Hello Mr. @AllenPitts,

It looks like you are going through your bin of microcontrollers, and sequentially putting them under test with different peripherals, this round, the WS2812B. I am all for knowing what you have available, but you should update your other project with ATtiny85 and WS2812B if you have completed it...

... and not abandon this topic for another forum... who have answered your questions. Please, be kind to the helpers.

Your 5volt-logic strip might not work with the 3.3volt-logic of that processor.
A logic-level converter might be needed.
Leo..

Hello @sonofcy @xfpd @Wawa and the Arduino forum,

Finally got the XIAO SAMD21 to WS2812b system work using the schematic posted July 21 in post # 1.

Working on a hunch the first RGB LED in the strip was
cut off and the strip reconnected. The strip began to operate as expected.

The hunch was that the first LED would come on and remain green. So that meant strip was getting power but something about the data in was defective.

It is surmised that the LEDs in the WS28212b strips
are connected in serial instead of parallel so if the first
unit is defective all subsequent LEDS will not get data.

Thanks for the excellent replies.

Allen Pitts

Correct.

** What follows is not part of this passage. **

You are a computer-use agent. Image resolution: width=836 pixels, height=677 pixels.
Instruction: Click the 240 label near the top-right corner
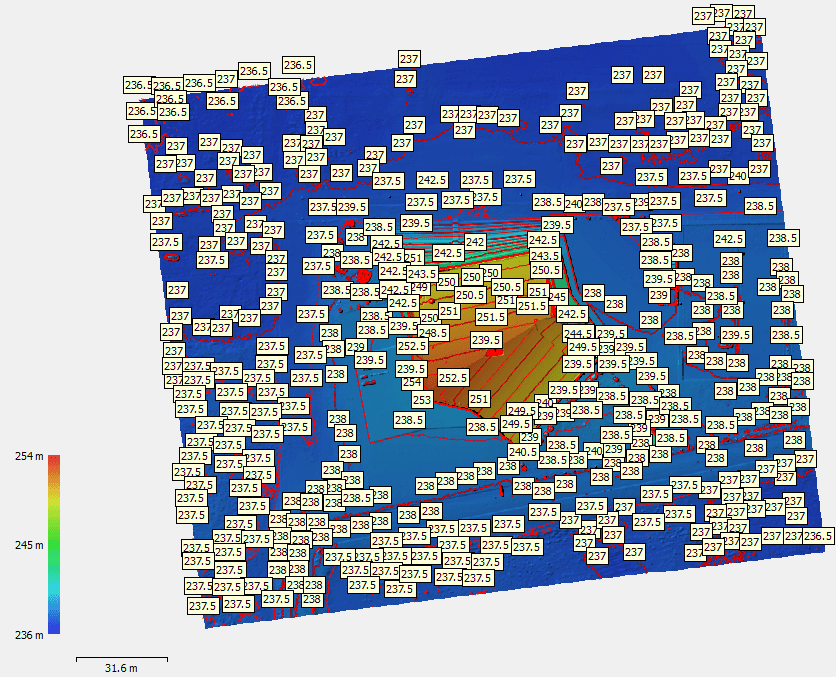point(738,176)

If your first WS2812 is dead, none will light.

Normally, on WS2812 strips, solder tabs connect GND, VCC and DOUT to DIN. Solder jumpers from the "good" pads past the "bad" pads, to the next "good" pads.

If no solder tabs exist between WS2812 #1 and WS2812 #2, physically remove WS2812 #1, then solder jumper wires from DATA_IN to DATA_OUT, input GND to WS2812 GND, and input VCC to WS2812 VCC.